I recall seeing one of these things for the first time in a junk shop
many years ago, and when I asked the owner what it was called he said
'Fred'. I suppose I had it coming...
They were also responsible for the Saxie
- a sort of basic 'novelty' sax, which, frankly, was about as nasty as
One might suppose that the company spanned the divide between the sublime
and the ridiculuous...which might tell you something about the Monopole
The body is very well put together, with substantial straps and pillar
bases. Some aspects of the design are quite simple - there's no detachable
bell, for example; the thumb hook isn't adjustable and the bell brace
mount on the body is quite small. In other aspects though it's quite fussy,
what with the inverted double socket on the crook (as seen on the alto
review) and the slightly delicate-looking bell key guards.

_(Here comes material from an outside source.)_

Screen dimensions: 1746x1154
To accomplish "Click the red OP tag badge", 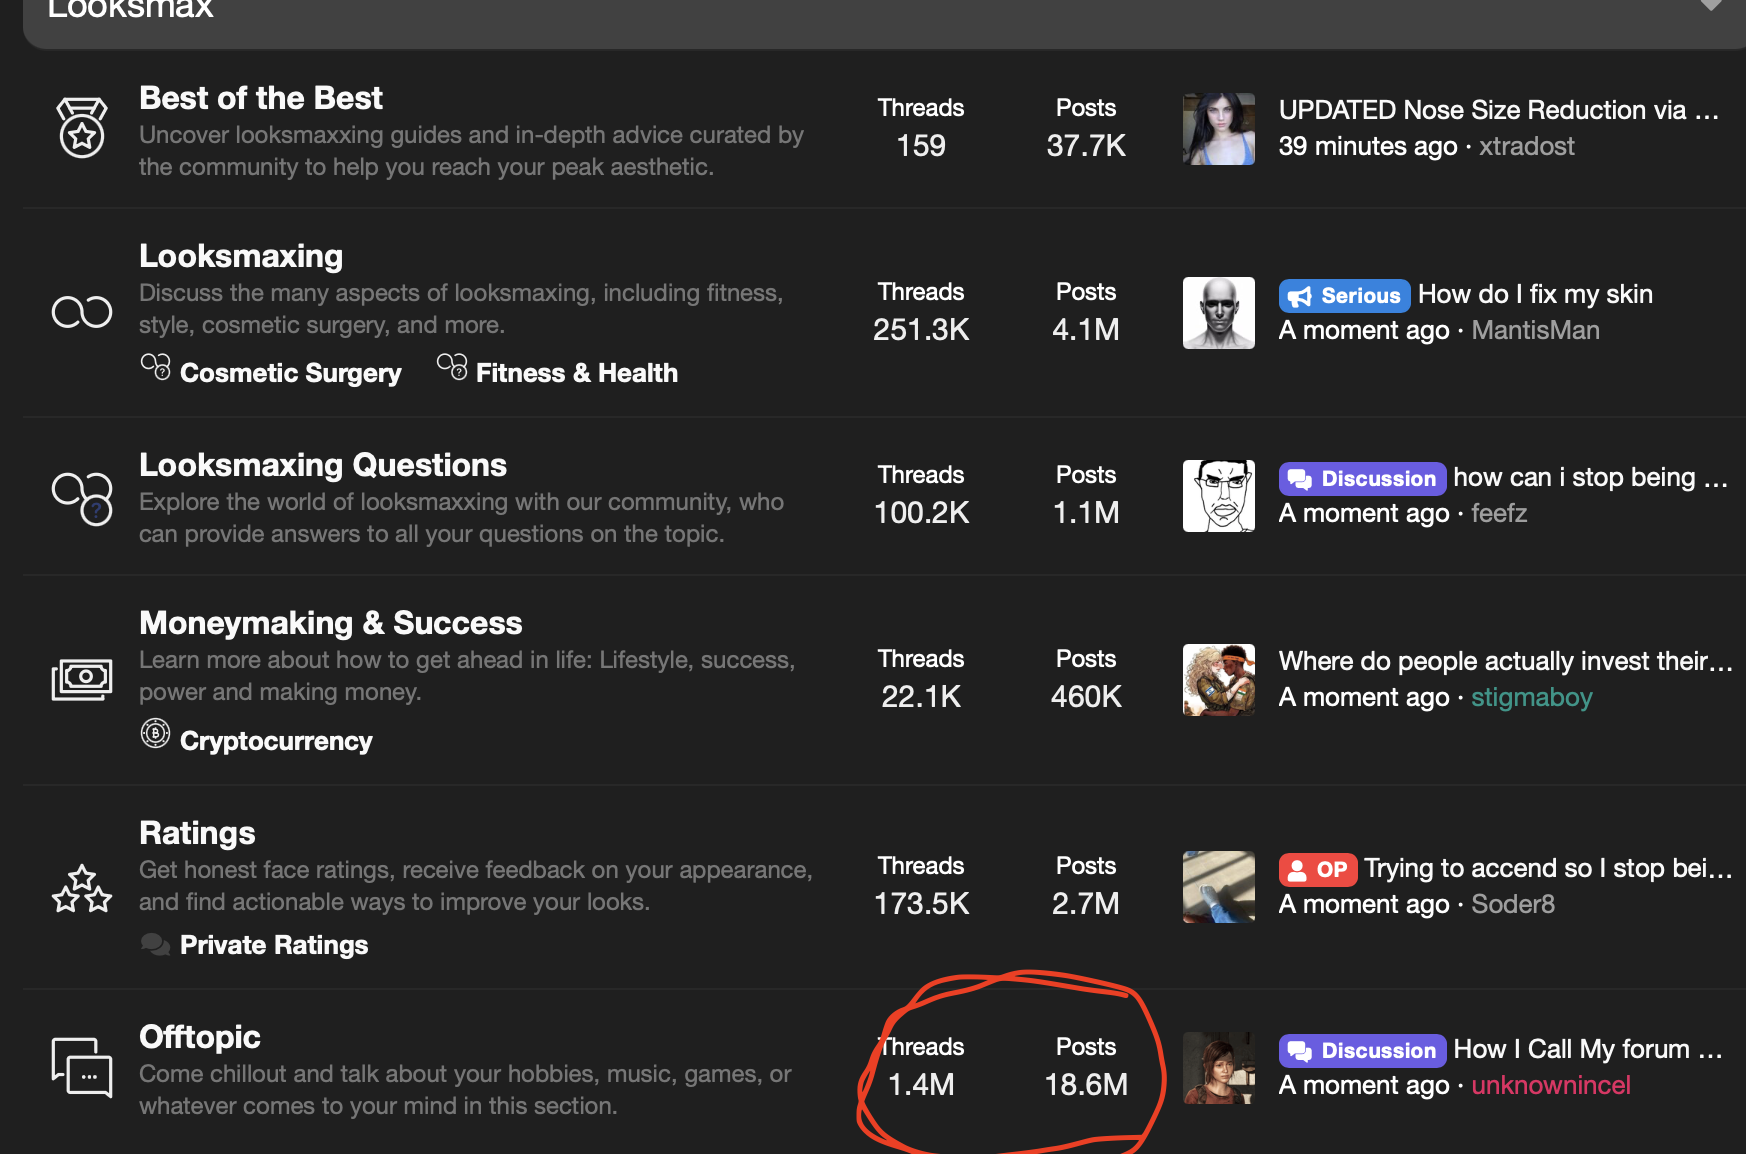I will click(x=1318, y=869).
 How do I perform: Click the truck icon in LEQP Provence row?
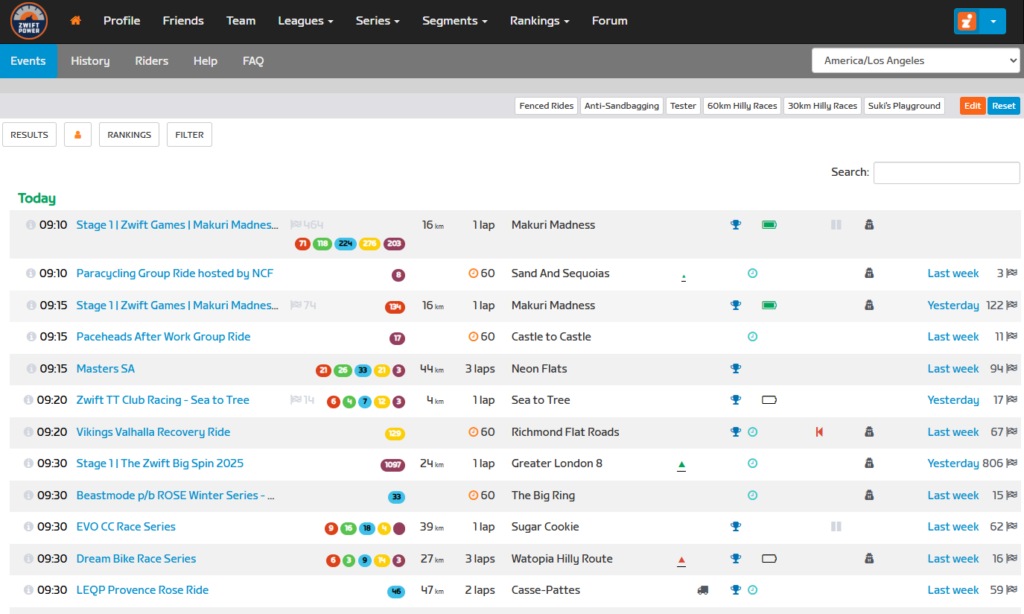pos(703,591)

Beware of loose crooks on these horns (not impossible to fix, but tricky
and expensive), and in particular check for cracks around the locking
The body also features rolled tone holes - which, save for a few adjacent
to the odd dent, were evel.
The bell rim is folded; that's to say that, unlike most other horns where
the rim is simply rolled, it extends about 8mm down the bell. This makes
the rim quite sturdy - though the flipside to that is that if the horn
takes a substantial whack to the rim it's quite a job to straighten it
The keywork too is quite sturdy - with perhaps the emphasis having been
placed on functionality rather than style. It's what I would call 'blocky'
in places, particularly the low C/Eb touchpieces, the side trills and
the palm keys.
In a similar fashion the octave key mechanism is quite basic. Proper point
screws are used throughout, so taking up the inevitable wear in the action
on a horn of this age won't be too much of a chore.
most intriguing aspect of the action is the curious G# mechanism.
This is a very unusual design - the lower half of which can be seen on
the main picture, just above the bell brace. Note how the G# lever sits
over the top of the key cup arm.
Not that there's anything wrong with this design - in fact it works very
well, and allows the G# cup spring to be set quite hard without making
the touchpiece action overly heavy. A real boon for a sax with rolled
It's the articulation mechanism though that's the real point of interest.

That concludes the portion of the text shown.